Monday, 13 November 2006

Poet And The Roots

I'm skanking along to Linton Kwesi Johnson at the moment - or, does one skank to Linton? Whatever. Out of nowhere I had an aural memory burst over me of him shouting out one word. That word was, "Waaaaaaaaaarrrrrrrrrrrrrrrrr" accompanied by enough reverb-erb-erb to shake my bedroom walls back in 1978.

I bought his 12" single of 'Dread Beat An' Blood' which also had heavy dub versions of 'All Wi Doin' Is Defendin'' and, I think, 'Five Nights Of Bleeding' on the 'B' side.

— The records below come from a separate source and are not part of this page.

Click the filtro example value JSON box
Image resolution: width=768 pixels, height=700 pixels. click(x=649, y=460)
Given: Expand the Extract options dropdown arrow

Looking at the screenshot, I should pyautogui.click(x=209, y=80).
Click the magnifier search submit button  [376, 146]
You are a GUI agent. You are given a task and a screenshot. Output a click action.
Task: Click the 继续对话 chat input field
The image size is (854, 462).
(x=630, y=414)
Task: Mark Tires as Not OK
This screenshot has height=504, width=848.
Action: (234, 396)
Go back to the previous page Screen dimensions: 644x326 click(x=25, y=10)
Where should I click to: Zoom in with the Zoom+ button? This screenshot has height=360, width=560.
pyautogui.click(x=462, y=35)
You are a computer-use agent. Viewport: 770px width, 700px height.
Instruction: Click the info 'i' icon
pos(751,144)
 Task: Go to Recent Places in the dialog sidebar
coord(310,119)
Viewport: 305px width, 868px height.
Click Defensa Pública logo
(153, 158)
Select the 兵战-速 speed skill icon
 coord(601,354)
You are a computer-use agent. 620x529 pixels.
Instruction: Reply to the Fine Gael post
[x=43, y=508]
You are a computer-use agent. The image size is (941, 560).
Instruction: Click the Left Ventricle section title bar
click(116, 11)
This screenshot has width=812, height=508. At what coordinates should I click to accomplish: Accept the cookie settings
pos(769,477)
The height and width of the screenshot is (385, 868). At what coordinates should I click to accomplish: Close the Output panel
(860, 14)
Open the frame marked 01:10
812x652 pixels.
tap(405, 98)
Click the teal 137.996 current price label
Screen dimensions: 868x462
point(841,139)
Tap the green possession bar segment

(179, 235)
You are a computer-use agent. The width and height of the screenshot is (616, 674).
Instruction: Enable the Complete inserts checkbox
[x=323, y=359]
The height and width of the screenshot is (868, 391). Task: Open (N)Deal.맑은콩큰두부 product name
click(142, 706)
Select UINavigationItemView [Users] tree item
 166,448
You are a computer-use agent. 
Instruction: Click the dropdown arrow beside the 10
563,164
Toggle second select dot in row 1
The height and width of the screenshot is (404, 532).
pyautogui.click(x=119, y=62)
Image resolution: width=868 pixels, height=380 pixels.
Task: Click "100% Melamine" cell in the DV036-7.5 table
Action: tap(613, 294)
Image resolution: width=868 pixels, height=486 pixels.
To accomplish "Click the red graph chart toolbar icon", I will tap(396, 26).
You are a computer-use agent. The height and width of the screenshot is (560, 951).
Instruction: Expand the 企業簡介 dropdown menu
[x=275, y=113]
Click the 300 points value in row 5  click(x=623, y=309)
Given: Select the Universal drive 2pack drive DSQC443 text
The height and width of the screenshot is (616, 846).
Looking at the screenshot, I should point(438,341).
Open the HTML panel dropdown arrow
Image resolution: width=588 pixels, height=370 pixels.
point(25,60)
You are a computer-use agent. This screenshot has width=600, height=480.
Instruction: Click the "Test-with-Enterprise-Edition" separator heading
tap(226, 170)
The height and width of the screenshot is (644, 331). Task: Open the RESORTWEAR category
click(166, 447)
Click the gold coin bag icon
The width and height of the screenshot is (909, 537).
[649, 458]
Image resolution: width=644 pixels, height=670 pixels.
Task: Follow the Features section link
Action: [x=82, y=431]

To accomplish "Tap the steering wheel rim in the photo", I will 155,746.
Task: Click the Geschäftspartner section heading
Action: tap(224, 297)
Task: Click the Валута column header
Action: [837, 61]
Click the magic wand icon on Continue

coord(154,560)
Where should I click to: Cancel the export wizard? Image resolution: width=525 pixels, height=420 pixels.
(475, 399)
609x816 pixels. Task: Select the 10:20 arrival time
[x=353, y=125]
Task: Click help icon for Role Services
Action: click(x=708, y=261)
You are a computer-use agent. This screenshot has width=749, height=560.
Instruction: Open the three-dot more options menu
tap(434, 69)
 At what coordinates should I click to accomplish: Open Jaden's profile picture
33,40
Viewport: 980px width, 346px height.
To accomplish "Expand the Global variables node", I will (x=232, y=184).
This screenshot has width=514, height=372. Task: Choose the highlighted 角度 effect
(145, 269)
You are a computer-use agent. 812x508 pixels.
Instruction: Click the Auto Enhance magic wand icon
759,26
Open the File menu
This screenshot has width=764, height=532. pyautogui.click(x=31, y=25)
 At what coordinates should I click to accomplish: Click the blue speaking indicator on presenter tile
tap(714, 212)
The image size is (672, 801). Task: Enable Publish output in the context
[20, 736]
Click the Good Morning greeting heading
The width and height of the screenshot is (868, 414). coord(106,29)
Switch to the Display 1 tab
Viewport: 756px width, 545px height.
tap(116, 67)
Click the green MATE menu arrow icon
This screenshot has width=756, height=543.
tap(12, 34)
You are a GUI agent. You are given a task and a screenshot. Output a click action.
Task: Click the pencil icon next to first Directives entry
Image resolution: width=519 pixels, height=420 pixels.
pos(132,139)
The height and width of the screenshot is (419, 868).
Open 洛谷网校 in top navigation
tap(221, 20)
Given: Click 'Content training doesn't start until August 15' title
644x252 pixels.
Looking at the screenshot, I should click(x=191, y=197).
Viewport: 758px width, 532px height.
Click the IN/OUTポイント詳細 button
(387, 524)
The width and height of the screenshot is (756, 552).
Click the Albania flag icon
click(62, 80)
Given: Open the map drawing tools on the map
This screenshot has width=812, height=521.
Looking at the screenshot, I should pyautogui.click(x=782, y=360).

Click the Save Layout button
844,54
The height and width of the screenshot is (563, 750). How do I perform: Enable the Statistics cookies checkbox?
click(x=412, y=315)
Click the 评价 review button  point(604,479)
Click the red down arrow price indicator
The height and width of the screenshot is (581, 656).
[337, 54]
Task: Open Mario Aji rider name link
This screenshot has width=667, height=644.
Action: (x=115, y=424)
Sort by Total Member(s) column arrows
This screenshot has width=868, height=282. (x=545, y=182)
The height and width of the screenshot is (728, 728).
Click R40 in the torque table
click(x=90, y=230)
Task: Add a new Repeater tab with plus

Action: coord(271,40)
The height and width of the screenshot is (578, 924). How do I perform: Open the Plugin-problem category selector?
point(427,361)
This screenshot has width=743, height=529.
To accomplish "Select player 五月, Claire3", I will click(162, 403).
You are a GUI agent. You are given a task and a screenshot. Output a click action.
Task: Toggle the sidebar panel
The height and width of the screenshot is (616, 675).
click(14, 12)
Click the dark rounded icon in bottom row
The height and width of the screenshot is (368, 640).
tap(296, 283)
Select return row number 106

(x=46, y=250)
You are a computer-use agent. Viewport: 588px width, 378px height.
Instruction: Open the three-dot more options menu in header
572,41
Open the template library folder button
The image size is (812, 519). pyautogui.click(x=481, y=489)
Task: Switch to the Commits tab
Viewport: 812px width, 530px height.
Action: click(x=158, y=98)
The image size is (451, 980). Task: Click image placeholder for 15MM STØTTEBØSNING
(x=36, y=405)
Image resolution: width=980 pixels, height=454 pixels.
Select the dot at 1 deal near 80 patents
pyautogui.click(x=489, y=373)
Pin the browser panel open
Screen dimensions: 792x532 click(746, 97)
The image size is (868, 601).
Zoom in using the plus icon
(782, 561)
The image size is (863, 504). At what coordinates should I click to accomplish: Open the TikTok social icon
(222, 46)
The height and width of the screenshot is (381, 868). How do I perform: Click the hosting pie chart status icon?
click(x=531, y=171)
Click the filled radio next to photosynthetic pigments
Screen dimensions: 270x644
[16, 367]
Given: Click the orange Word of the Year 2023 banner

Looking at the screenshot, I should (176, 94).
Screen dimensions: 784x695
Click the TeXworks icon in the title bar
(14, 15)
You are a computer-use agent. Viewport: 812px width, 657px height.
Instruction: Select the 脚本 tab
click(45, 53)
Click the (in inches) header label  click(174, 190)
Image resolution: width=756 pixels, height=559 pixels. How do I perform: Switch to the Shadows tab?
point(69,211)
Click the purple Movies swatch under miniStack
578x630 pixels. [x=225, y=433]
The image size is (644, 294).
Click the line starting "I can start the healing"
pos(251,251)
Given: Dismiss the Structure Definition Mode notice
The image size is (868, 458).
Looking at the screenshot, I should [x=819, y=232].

It was scary. Before I heard Linton reggae was sunny beaches, Desmond Decker and, more latterly, Bob Marley. Marley's songs were sometimes thoughful and challenging but they weren't scary, weren't threatening down to the very marrow of the sound. Linton's reggae, attached to his poetry, was all that and more. It shook walls.

He mentioned magical places like Railton Road. How exotic was that to a teenager in a little mining village outside Newcastle who'd seen the Brixton riots on telly? Oddly enough, he's appearing in Newcastle next Monday as part of a reggae festival.

Of course, the heavy version of 'All Wi Doin' Is Defendin'' that I remember isn't on the CD. But I have the memory.